Idle Hands
Gabriel Spera

We're shoveling the sheetrock, bricks, and planks
the builders couldn't use into a pocked
and rusted pickup, settling in the clay
outside the condos springing up around
what will be cul-de-sacs, when all at once

we see this snake come trickling through the gutter,
licking slackly over tire treads sunk
from lumbering machines, and one of our
small crew, career odd-jobber, Keith, jumps up,
runs over, plants his steel-toed shoes, and hoists
his shovel, set to hack its head clean off-
but not yet, not before he watches it
recoil from where his shadow falls, almost
not smiling his first smile all day, and from
somebody else's mouth it seems I hear
my voice say, "Wait, it's just a garter snake,
it's harmless, just forget it, let it go."

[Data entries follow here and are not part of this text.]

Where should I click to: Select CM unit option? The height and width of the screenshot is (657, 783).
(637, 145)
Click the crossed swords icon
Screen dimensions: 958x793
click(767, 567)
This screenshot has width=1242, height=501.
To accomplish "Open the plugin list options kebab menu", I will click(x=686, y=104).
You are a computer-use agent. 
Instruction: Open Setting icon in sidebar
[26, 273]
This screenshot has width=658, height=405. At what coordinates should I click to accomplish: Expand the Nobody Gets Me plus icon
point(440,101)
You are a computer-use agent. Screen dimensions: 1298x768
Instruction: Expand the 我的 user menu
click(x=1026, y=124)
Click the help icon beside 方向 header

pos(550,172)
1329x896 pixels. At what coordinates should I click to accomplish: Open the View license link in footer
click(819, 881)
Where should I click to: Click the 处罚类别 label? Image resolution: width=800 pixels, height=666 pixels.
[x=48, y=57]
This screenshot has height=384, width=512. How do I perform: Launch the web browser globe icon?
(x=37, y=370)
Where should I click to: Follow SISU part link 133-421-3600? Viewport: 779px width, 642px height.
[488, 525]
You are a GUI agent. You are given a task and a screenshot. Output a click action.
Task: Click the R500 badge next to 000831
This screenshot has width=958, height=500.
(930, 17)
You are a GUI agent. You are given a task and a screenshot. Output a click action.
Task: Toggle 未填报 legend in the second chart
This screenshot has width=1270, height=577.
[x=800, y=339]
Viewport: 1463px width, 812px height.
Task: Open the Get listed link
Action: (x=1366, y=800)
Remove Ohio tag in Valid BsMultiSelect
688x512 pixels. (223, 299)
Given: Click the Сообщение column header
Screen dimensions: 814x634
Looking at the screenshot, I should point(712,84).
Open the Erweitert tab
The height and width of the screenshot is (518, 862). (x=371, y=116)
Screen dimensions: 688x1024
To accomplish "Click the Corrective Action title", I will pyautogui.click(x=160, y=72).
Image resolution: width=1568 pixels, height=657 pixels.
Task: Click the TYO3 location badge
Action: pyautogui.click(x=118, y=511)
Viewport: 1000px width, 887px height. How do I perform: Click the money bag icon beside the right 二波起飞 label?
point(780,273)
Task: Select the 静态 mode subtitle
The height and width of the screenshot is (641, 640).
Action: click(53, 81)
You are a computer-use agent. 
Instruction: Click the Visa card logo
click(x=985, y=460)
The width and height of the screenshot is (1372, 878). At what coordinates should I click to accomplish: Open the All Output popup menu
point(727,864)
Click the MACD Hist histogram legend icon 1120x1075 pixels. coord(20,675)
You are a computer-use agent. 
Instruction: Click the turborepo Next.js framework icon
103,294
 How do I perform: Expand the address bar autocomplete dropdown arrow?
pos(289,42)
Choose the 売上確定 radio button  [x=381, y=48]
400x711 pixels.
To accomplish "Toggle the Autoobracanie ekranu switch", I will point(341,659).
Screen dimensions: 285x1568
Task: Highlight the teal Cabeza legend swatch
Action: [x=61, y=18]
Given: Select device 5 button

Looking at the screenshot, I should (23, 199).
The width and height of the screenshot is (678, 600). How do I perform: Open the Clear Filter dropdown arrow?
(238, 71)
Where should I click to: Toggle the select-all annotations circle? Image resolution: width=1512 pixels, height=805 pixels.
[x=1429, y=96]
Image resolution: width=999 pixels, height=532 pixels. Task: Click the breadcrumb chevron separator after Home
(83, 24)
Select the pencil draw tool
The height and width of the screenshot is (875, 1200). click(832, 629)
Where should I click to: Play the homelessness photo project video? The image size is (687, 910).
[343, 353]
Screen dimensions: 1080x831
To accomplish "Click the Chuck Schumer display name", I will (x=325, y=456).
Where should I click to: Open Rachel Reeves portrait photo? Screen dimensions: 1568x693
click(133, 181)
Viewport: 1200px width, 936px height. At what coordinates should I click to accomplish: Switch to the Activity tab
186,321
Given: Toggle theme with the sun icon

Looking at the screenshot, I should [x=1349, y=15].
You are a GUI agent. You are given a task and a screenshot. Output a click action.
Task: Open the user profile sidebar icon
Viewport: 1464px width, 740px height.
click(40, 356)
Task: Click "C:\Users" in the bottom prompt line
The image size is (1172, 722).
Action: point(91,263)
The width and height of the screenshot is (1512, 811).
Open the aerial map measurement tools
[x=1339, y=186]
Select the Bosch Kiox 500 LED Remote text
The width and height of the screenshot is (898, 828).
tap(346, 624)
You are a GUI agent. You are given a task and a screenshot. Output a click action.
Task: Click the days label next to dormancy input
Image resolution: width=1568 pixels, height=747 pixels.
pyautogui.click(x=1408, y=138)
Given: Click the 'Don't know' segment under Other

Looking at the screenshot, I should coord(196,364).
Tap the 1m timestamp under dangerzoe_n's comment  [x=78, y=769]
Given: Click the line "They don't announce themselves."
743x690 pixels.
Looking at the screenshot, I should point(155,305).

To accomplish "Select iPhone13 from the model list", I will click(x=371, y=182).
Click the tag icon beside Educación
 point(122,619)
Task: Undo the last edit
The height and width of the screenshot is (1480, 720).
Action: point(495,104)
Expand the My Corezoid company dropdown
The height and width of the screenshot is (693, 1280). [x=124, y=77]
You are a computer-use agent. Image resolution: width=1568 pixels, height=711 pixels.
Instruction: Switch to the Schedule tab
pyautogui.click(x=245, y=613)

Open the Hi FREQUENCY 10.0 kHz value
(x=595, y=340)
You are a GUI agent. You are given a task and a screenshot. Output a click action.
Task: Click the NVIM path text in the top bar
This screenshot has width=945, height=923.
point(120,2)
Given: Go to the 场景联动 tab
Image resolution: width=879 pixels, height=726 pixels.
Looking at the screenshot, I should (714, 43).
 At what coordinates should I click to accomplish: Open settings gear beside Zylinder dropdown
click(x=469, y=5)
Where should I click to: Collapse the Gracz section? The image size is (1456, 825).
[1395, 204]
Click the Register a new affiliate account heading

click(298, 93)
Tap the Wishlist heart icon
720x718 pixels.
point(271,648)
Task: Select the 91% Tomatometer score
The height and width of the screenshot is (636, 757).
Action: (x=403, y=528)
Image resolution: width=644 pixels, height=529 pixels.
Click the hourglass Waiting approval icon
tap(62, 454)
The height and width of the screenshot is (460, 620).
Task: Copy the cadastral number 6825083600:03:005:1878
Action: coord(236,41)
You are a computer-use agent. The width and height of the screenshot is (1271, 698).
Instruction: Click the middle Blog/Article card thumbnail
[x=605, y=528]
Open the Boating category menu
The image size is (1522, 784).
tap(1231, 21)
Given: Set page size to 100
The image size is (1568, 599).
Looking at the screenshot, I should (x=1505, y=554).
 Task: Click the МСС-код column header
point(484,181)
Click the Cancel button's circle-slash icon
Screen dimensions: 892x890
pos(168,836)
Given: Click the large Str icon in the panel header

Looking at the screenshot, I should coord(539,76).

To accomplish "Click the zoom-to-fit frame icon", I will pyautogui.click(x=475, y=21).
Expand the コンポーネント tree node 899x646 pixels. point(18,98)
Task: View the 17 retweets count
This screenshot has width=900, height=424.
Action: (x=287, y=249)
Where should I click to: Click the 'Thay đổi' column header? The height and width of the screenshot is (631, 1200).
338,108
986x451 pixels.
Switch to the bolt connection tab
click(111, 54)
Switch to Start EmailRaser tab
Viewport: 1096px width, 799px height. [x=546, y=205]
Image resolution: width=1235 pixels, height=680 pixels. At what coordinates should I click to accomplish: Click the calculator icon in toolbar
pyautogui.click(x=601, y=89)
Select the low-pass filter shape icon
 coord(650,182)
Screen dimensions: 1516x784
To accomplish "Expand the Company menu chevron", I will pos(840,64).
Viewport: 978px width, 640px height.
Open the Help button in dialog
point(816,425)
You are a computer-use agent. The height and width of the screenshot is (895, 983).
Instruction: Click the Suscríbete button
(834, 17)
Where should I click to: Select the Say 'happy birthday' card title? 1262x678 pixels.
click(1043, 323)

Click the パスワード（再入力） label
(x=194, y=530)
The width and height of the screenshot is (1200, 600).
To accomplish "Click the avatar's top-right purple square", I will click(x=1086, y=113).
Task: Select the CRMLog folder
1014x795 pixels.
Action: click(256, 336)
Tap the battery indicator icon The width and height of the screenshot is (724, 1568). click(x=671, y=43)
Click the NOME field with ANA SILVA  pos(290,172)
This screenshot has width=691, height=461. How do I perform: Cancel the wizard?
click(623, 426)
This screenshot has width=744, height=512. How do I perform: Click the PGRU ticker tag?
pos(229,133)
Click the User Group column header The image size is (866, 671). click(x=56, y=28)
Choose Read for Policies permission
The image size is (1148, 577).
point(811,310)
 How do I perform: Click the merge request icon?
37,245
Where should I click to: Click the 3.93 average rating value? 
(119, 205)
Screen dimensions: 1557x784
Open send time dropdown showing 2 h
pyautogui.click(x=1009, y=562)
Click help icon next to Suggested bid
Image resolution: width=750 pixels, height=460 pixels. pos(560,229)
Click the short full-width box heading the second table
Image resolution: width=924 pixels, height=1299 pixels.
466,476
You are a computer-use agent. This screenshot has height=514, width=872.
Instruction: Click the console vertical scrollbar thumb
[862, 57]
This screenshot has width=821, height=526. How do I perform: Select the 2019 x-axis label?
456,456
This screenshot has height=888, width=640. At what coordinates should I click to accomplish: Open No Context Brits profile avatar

And so he turns to me, his face the face
of someone stopped from beating something
he clearly feels he owns, he turns and says,
"S'that so? Well now, if you're so sure
go pick it up. Go 'head, right now."

I can't begin to guess how many snakes I held
when I was younger, treadmilling my hands
beneath their waterfalling bodies, but
a lot. Time was, I'd prowl through sagging barns
looking for them, and knew the bleached fiat stones
where they'd be scrawled out, knew exactly where
to grab to keep that trap of fishhook teeth
from clamping on my thumb, yet now I can't
be sure of anything, except how bad
Keith wants it dead, and not because he thinks
it's poisonous. Snakes I know, but hate
like Keith's is hard to figure. So I keep
my peace until he jabs, "Time's up," and watch
him work his shovel like a butter churn,
catching, scritching, shredding the luckless thing
in bows and ribbons into dirt.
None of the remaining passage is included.